**Task prompt**
Read the material below and count the lines holding the string "people". Give that count with nothing added.
········
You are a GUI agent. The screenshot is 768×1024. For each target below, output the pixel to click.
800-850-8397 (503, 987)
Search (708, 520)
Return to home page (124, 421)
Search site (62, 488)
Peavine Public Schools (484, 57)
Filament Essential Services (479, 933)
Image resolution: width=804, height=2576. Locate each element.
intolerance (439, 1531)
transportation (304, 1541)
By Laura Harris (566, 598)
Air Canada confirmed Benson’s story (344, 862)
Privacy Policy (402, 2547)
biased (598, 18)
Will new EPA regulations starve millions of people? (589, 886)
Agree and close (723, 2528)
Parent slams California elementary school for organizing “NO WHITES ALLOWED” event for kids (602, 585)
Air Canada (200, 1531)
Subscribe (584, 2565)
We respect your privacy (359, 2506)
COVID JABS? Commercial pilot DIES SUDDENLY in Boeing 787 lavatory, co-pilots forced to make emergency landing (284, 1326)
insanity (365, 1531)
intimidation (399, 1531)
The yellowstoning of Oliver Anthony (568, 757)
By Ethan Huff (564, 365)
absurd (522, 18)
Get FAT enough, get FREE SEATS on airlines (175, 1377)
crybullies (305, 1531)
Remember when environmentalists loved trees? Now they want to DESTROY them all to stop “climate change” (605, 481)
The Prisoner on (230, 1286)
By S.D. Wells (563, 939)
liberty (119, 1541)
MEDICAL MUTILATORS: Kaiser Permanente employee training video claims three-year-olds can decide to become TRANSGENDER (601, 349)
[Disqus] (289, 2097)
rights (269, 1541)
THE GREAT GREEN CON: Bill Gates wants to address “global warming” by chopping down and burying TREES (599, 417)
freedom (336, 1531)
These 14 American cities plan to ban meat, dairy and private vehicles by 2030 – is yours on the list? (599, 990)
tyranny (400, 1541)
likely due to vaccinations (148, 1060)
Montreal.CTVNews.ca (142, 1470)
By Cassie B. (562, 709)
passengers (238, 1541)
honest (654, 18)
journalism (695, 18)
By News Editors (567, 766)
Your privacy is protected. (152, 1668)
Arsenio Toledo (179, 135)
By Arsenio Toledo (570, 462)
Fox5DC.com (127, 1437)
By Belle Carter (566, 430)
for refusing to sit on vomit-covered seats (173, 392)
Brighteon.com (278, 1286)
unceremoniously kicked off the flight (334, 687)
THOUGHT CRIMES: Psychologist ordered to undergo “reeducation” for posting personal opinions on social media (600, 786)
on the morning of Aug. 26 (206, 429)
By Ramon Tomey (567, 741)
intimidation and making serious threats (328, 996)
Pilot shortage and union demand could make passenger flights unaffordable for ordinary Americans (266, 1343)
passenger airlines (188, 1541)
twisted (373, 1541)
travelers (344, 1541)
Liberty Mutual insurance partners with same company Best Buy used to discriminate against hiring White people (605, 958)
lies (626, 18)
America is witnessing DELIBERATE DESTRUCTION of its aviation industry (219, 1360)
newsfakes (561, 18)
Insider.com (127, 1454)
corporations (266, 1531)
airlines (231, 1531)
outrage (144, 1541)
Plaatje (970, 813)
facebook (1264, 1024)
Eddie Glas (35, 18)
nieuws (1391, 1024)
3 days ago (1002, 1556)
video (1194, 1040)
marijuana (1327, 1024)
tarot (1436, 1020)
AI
········
**Solution to this problem**
2